Precise estimates vary, but in England (population in 2011: 52.96 million, 42.96 million adults15), seizures give rise to 60 000 seizure-related ED attendances (2%–3% of all attendances) (113 per 100 000 of the general population per year)16 and 40 000 hospital admissions (76–148 per 100 000/year) which is 9.5% of all admissions for ACSCs.16 17 There were over one million emergency admissions for chronic ACSCs in England in the financial year 2011/2012 and over 600 000 for acute conditions that should not normally require hospital admission.18 Admissions in both categories have been rising, and suspected seizures are one of the largest contributors to these admissions. We should point out that, although most suspected seizures are epileptic,14 this is a diagnostically heterogeneous group and other conditions can mimic epilepsy.19 We use the term ‘suspected seizure’ to encompass how this group of patients usually present to medical practitioners, that is, transient loss of consciousness and convulsions leading observers (usually not medical professionals) to suspect an epileptic seizure and to report this to emergency services.

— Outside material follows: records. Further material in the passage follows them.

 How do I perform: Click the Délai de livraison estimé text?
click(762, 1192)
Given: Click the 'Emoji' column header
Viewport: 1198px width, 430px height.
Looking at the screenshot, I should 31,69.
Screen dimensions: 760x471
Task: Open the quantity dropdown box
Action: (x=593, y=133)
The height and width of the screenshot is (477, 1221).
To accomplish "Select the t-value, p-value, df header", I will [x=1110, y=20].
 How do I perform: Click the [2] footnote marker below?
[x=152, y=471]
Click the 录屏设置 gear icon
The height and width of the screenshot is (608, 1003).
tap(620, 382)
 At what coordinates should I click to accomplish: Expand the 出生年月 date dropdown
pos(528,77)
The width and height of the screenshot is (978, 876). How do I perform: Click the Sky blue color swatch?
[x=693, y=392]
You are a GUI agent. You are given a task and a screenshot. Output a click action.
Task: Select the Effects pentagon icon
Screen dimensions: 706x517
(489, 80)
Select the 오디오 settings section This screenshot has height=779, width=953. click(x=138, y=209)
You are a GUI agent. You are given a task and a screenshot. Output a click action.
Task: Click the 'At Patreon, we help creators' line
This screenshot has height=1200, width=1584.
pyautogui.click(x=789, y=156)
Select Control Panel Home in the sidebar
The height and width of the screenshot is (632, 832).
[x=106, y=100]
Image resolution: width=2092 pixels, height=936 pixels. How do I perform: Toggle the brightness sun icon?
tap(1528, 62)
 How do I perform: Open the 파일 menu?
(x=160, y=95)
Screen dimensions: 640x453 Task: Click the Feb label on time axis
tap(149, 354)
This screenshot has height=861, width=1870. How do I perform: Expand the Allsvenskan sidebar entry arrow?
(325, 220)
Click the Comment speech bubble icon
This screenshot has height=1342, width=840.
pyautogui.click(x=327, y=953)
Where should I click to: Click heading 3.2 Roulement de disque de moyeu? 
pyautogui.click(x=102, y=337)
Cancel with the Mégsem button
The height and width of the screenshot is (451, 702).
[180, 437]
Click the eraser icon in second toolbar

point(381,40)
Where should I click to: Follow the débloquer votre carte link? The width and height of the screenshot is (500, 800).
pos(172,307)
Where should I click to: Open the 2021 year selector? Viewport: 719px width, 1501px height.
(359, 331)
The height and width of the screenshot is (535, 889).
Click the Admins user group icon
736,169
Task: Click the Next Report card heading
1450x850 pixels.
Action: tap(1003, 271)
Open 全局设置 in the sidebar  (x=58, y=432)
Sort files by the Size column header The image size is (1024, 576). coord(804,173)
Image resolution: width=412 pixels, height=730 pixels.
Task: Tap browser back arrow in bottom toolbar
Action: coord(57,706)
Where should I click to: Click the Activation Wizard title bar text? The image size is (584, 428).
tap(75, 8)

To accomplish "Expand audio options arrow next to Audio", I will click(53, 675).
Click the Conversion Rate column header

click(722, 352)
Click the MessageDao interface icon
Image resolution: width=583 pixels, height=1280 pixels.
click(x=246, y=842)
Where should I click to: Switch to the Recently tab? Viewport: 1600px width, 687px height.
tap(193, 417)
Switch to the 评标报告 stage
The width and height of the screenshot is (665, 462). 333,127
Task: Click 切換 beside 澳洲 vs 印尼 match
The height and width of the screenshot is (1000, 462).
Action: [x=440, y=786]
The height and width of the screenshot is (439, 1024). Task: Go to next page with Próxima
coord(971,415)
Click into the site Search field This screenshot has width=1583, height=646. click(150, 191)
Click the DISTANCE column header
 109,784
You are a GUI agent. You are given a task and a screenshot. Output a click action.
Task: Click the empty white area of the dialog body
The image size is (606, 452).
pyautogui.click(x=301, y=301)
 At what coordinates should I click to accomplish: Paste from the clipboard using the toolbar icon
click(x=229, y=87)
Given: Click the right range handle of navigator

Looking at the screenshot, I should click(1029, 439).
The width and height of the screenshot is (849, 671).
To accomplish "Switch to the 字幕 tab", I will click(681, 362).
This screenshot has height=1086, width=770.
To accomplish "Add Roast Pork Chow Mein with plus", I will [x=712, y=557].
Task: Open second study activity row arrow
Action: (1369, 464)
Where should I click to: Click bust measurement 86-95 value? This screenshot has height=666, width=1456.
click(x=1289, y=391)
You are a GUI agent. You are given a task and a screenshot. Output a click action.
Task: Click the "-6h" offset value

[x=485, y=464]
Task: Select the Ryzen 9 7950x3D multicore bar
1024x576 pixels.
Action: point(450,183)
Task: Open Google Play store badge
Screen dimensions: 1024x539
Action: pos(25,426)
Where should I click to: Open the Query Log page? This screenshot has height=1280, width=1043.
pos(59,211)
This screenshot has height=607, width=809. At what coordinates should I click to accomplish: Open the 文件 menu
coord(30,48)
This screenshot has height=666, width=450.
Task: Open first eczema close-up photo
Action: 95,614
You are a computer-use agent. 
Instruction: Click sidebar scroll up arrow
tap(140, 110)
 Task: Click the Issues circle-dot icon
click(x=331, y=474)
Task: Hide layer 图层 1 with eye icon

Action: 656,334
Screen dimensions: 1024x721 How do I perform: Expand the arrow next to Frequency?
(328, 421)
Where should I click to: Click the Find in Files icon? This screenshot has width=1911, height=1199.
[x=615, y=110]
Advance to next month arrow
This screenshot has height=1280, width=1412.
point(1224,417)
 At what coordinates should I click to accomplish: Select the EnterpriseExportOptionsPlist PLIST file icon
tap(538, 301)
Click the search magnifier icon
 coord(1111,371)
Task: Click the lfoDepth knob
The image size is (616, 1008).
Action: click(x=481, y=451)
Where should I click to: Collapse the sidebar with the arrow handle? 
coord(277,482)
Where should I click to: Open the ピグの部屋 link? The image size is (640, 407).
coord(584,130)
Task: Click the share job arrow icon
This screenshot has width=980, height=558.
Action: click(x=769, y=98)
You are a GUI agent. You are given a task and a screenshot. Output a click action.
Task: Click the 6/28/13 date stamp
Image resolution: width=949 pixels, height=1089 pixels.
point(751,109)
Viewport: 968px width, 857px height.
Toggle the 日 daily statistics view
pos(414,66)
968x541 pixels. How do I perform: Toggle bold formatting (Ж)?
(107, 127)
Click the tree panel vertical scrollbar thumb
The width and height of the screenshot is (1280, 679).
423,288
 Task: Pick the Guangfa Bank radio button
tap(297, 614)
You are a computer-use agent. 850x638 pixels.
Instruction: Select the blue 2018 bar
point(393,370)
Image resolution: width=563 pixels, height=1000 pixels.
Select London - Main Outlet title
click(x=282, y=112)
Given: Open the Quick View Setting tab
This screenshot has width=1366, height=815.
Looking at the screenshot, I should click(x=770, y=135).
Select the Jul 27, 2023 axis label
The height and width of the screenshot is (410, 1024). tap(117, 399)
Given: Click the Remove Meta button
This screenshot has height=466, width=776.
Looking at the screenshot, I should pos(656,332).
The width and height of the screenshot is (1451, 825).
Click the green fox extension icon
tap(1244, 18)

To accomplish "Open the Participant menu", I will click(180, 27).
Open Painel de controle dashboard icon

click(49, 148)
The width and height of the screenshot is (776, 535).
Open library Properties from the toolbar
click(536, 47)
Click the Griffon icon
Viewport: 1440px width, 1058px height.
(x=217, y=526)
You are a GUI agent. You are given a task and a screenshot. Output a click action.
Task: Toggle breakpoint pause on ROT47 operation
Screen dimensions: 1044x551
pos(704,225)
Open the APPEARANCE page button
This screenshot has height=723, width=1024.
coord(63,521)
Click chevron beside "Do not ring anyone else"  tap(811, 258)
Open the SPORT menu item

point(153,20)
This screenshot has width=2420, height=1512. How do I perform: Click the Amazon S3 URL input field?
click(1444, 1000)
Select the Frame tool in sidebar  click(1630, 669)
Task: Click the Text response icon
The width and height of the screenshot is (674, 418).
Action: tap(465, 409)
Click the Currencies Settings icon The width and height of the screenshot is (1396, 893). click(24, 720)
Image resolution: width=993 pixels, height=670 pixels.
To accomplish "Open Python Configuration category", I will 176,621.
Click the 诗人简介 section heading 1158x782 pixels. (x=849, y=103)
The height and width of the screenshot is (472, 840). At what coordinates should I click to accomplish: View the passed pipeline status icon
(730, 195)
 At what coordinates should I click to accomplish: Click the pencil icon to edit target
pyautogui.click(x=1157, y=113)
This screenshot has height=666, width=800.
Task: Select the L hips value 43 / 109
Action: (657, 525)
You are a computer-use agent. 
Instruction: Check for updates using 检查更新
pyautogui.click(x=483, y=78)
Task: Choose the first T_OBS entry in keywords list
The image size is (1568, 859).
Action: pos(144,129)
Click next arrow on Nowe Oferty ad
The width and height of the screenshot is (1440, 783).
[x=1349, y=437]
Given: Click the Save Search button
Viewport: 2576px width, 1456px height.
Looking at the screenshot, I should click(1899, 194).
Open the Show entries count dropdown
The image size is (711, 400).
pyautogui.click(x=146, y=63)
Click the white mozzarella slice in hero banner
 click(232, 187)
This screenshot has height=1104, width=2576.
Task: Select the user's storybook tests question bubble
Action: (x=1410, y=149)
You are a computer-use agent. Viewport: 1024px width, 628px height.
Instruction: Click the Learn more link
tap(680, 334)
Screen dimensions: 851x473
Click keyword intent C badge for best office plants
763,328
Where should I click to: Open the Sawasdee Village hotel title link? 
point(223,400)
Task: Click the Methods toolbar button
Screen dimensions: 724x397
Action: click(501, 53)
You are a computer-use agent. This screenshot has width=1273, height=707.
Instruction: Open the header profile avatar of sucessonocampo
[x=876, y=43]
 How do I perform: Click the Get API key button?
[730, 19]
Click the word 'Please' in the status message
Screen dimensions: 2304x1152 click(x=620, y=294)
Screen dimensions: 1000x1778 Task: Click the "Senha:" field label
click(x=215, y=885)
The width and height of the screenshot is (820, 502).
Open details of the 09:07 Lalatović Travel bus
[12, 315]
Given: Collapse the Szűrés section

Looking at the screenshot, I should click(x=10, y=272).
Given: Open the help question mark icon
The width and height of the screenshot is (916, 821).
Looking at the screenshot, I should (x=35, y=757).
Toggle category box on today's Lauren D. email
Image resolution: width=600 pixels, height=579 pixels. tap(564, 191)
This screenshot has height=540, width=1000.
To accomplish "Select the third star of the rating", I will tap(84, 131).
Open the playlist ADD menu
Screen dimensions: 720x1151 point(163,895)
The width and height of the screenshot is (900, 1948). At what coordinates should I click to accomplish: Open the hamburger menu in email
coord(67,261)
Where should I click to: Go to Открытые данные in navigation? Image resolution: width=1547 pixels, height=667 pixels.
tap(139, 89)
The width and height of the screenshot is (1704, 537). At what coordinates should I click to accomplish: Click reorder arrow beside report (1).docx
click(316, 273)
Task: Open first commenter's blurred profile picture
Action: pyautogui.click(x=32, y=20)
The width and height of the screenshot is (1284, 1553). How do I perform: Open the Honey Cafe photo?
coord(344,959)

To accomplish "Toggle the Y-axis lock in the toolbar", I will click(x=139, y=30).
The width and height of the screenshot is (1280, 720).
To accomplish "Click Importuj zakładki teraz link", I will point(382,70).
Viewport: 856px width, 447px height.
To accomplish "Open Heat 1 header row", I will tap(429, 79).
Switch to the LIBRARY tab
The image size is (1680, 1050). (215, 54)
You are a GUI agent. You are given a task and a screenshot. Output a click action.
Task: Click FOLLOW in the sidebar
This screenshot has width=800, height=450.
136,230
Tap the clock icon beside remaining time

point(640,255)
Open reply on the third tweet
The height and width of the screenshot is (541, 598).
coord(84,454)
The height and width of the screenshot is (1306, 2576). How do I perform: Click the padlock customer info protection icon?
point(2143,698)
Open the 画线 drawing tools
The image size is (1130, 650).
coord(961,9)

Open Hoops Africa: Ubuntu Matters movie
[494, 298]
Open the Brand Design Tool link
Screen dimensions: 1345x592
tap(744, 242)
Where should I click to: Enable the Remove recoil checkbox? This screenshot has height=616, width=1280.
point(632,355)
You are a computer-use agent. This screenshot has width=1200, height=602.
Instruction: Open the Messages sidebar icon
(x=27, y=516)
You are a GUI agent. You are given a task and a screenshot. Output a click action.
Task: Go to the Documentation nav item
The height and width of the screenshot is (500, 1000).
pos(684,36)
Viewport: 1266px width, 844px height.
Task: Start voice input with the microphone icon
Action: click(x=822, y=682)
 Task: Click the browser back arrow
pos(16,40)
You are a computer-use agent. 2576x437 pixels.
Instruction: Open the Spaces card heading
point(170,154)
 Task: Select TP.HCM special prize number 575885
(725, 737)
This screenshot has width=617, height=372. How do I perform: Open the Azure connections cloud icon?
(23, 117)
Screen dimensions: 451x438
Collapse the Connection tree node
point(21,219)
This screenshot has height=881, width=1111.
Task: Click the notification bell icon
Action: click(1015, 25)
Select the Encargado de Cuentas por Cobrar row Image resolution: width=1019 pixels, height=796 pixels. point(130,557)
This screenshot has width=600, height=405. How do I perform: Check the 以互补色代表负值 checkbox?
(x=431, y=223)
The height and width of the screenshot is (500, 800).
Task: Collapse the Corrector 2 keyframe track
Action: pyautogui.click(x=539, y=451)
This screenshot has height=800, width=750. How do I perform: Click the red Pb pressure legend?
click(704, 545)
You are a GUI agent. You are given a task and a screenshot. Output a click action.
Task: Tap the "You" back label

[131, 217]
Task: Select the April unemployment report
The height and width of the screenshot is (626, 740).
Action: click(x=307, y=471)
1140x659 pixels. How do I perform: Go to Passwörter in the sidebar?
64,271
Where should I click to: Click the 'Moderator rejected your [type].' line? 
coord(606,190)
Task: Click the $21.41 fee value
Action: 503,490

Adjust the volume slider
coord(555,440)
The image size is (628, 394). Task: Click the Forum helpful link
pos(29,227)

The National Health Service (NHS) in the UK is tax funded and free at the point of delivery. It is the provider of almost all healthcare in the UK, especially emergency care. The emergency care structure in the UK, with universal access to healthcare, and non-overlapping emergency services offers opportunities to study emergency presentations with suspected seizures which do not exist in many other countries. Most NHS services are commissioned locally by geographically based clinical commissioning groups (CCGs) which came into being on 1 April 2013 (they were preceded by primary care trusts (PCTs) which had similar geographical boundaries).20 Hospital Episode Statistics (HES) is a data warehouse containing routinely collected data from all admissions, outpatient appointments and ED attendances at NHS hospitals in England. The data are collected during a patients’ hospital attendance for the purpose of allowing hospitals to be paid for the care that they deliver, but it is also a powerful tool for research. Our aims were to quantify the frequency, the characteristics and the costs of ED attendances and unplanned hospital admissions care for suspected seizures, and to identify geographical variation that may reflect disparities in ambulatory care or emergency care pathways such as ED admission guidelines.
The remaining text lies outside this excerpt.